Decius turned and leaned against the railing, gazing at the horizon. Falamar waited until finally he turned back. “What was it all for?”

“You brought us the Nether blade, old comrade in arms, upon the bleakest battlefield I’ve ever seen. Were it not for that—and everything that led to that--there may be no civilization upon this world.”

“I fought my whole life to be in control. In the end, did I make a single choice of consequence? Every decision I made--every betrayal, every death, every show of mercy or burst of inspiration, all just so you could thrust that damned blade into Auric? We’re all puppets.”

“That’s not exactly how it went down—nevermind, I like your version.” Falamar inhaled the sea breeze deeply. “Every time I step on a boat, she calls to me. The siren song of my first lover, she says ‘Falamar, Falamar, away with me forever! You were not made to be a worm shackled to the dirt, dance upon the waves and be free.’” A smile played upon his lips as he gazed briefly back towards the Heron Throne looking down on them. “And yet, I always return. I get every breath of wind into my sails so I can step upon this shore and return to give counsel and succor to my wife and queen. Which is freer self? The one that heeds his whims or the one stays bound to vow made years ago?”

Decius shrugged. “It’ll take a greater bard than you to convince me the meaning of life is true love.”

“No, that’s not what I’m getting at. We may be the playthings of greater beings--fine. But at the end of it all, we are what we choose to do. You are at another cross-road. Take a leap of faith, here, friend. You may lose something by trusting, but you will certainly lose everything if you descend into paranoia.”

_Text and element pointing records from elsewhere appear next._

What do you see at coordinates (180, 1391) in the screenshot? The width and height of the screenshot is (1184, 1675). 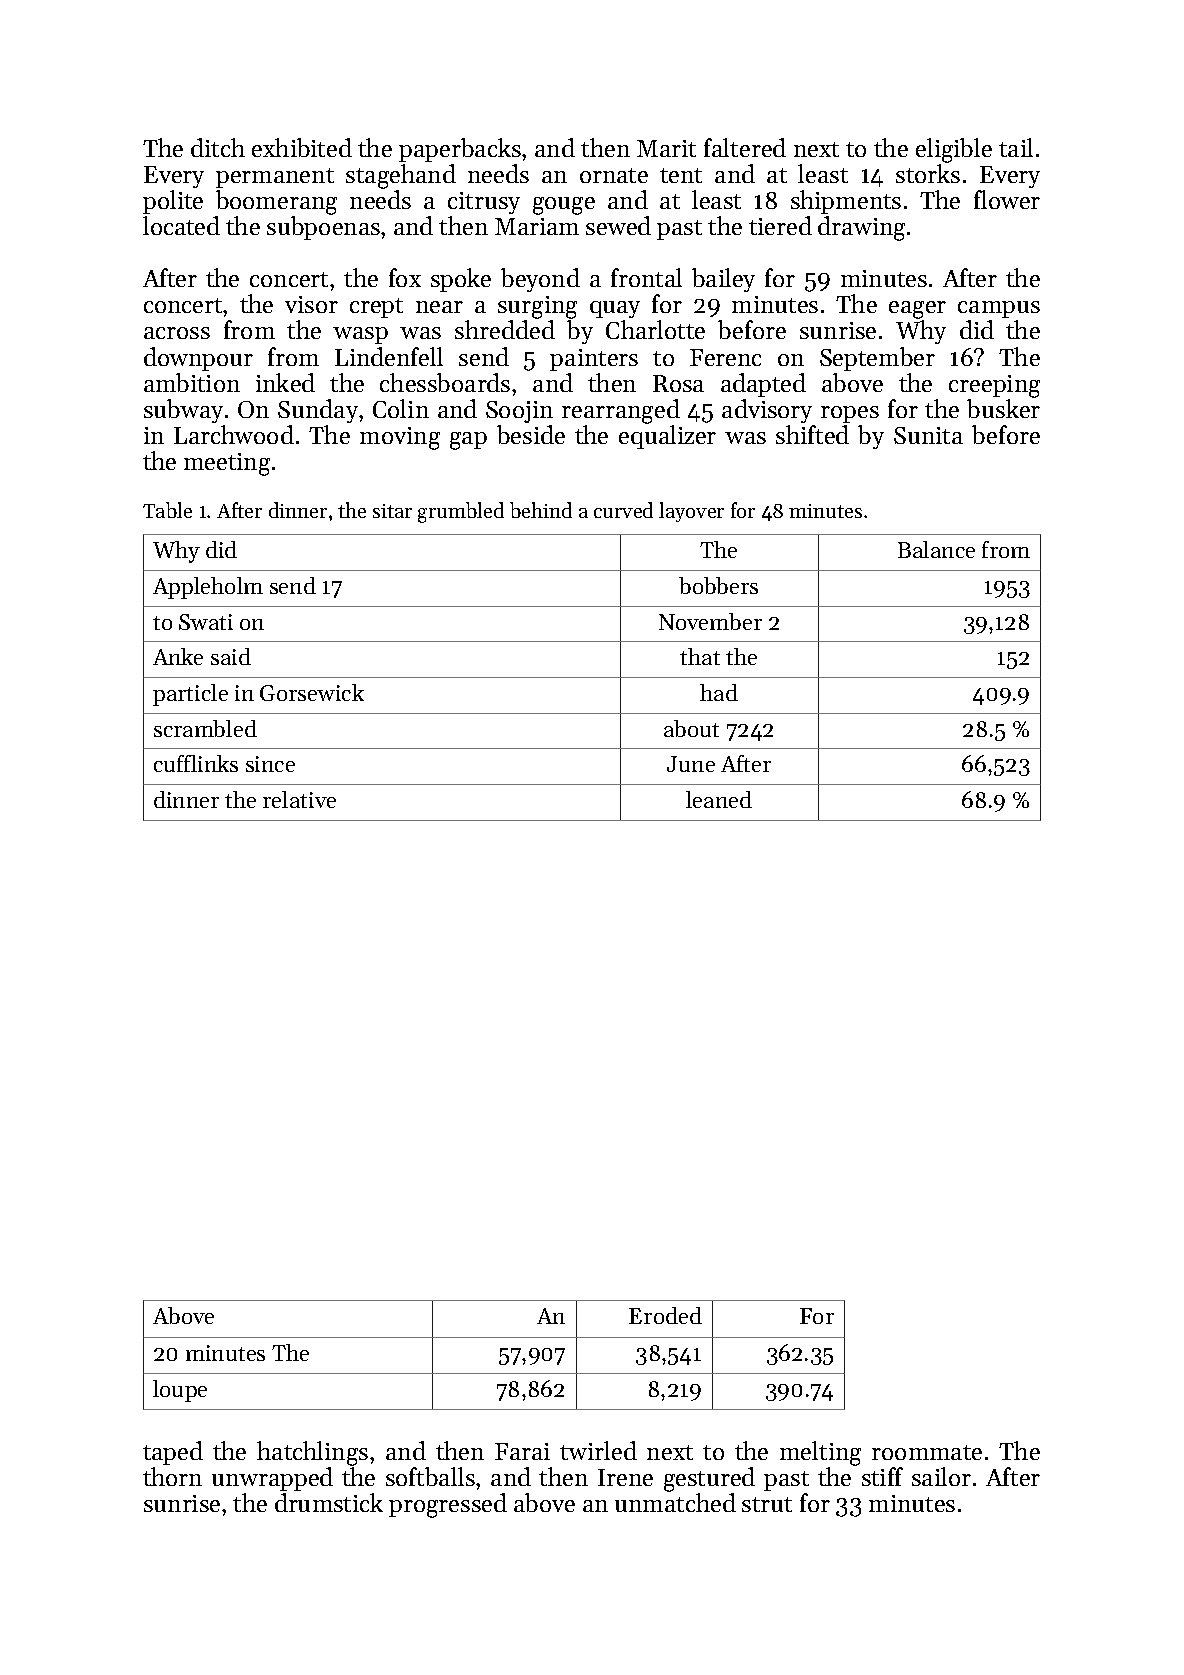 I see `loupe` at bounding box center [180, 1391].
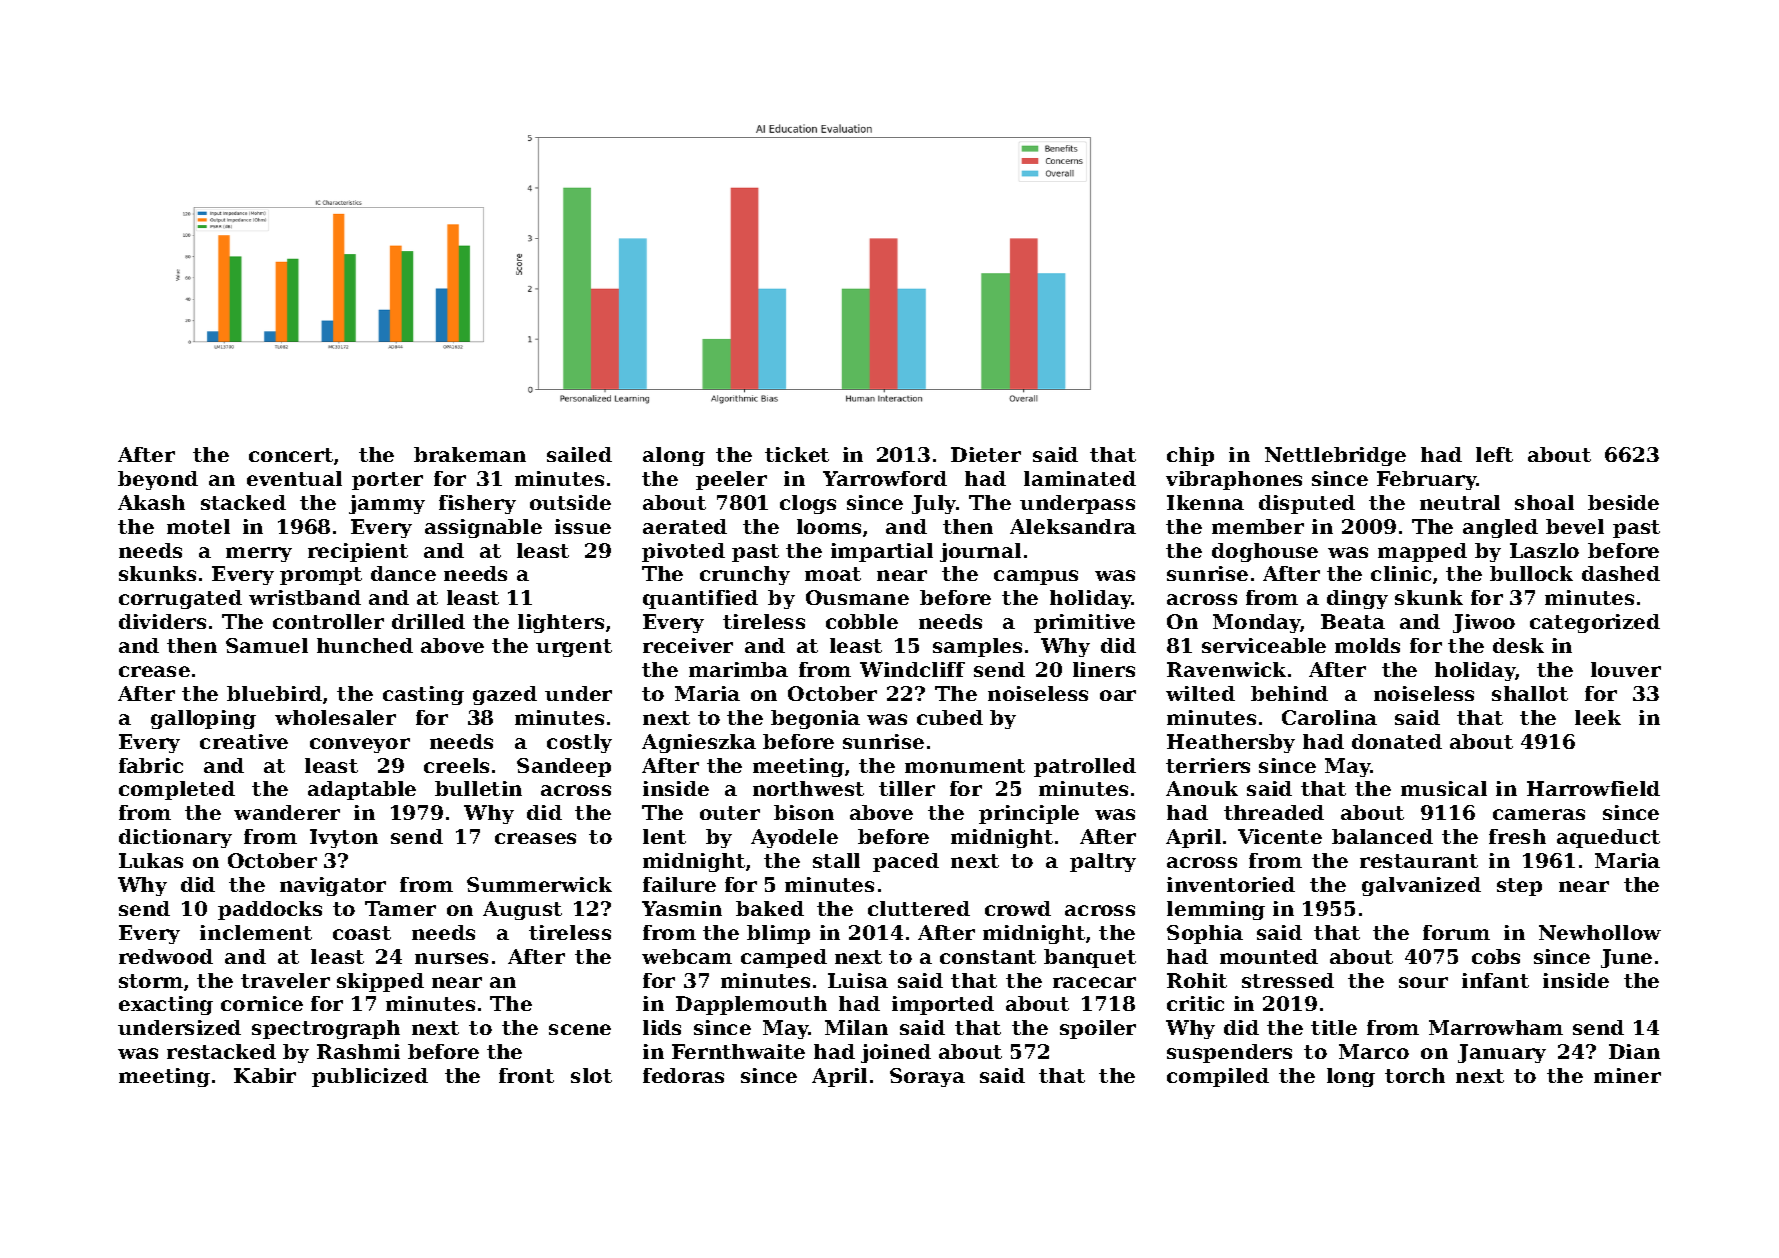 This screenshot has width=1779, height=1258. I want to click on chip, so click(1190, 456).
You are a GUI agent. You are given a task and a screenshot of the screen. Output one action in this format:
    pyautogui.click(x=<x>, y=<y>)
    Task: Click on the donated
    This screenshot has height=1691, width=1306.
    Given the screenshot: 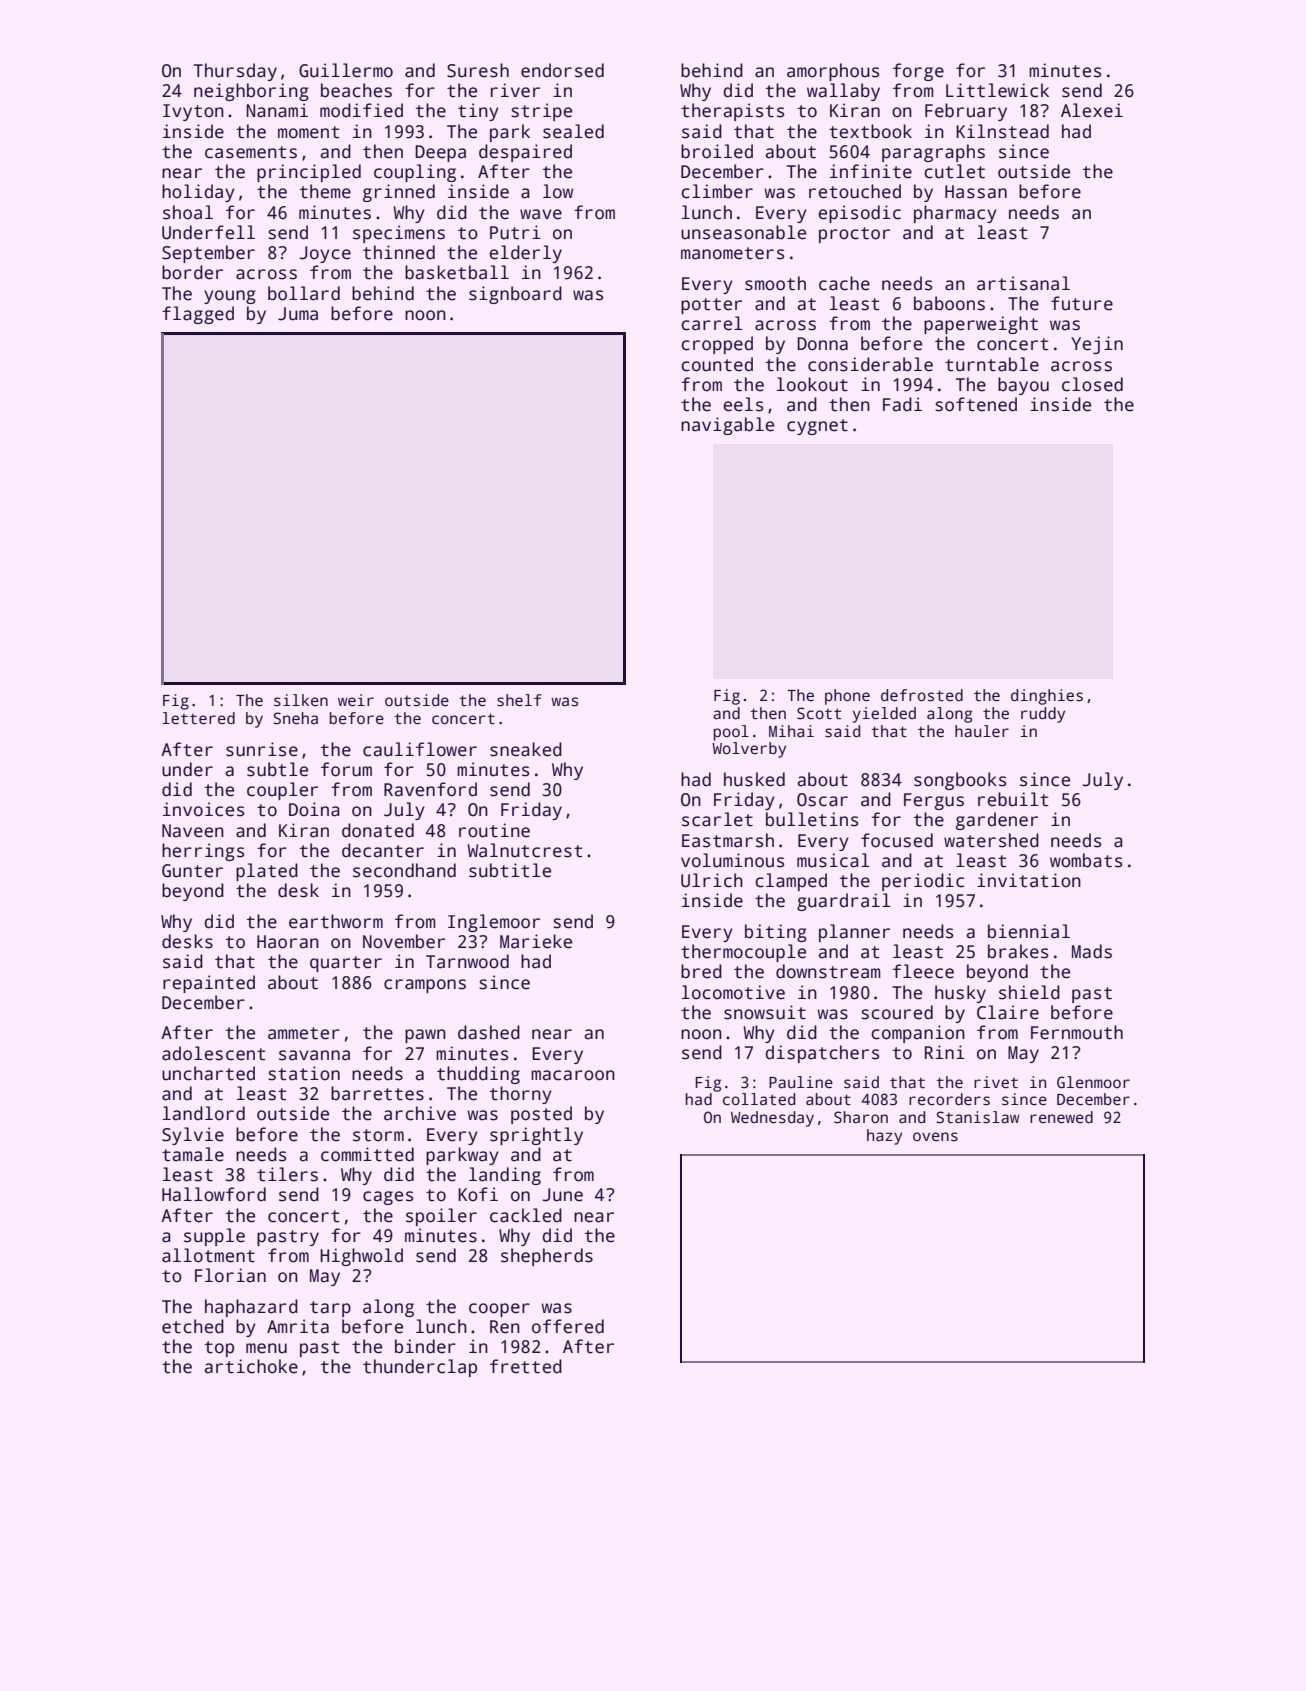 What is the action you would take?
    pyautogui.click(x=378, y=830)
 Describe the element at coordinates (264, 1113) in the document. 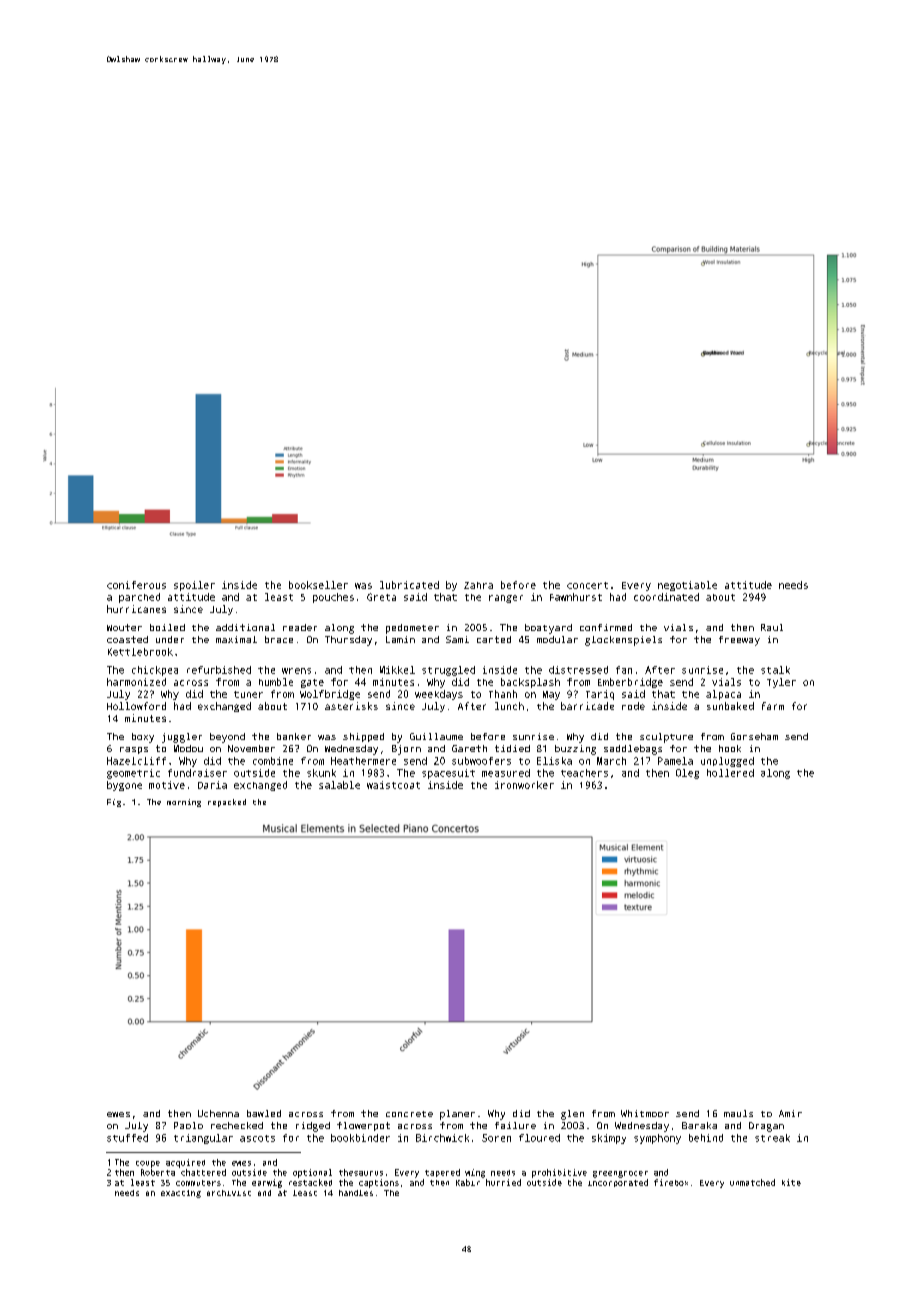

I see `bawled` at that location.
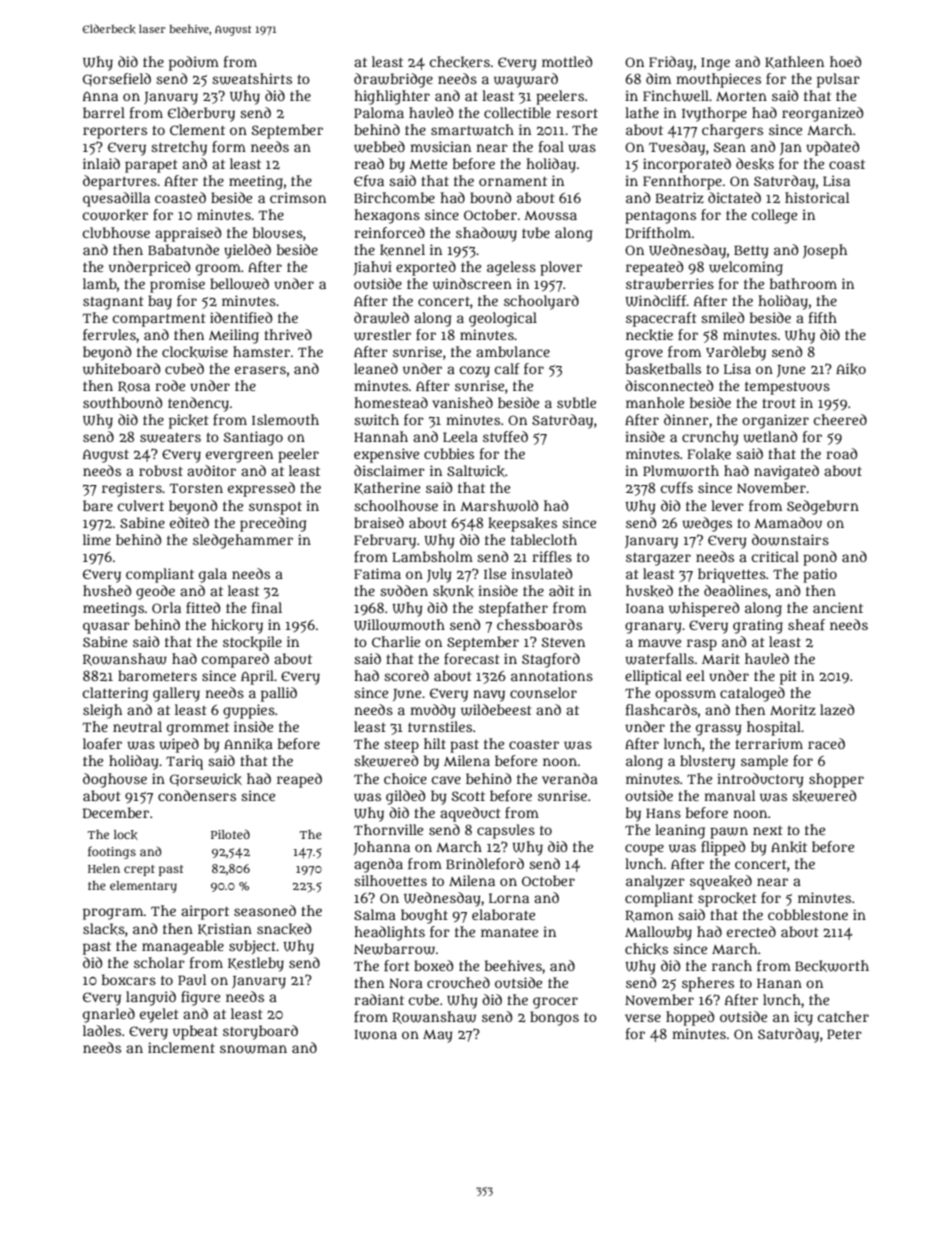 This document has width=952, height=1233. I want to click on checkers, so click(460, 62).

Decius grit his teeth, wavering. He remembered another boat in a Lanun port, long ago, where he had faced the choice of light or dark. After a time he said “Well. Give my official apologies to Rhoanna, please. I believe I came off as more antagonistic then I had intended.”

Falamar smiled briefly. “I suppose I’ll take that.” Decius turned, and Falamar said, “Wait, that’s not all. I have a clue to the Overlords. Two, actually. I think Rhoanna mentioned the Isle to you. There’s something else, and I need your help. A wizard, or sorcerer, or something. Last seen in the Umbra Woods. He may be the key. I need you to find this man, this… Hemah.”


May 6, 2002
Great story, i love the ending. In true FfH fashion one story just leads to more.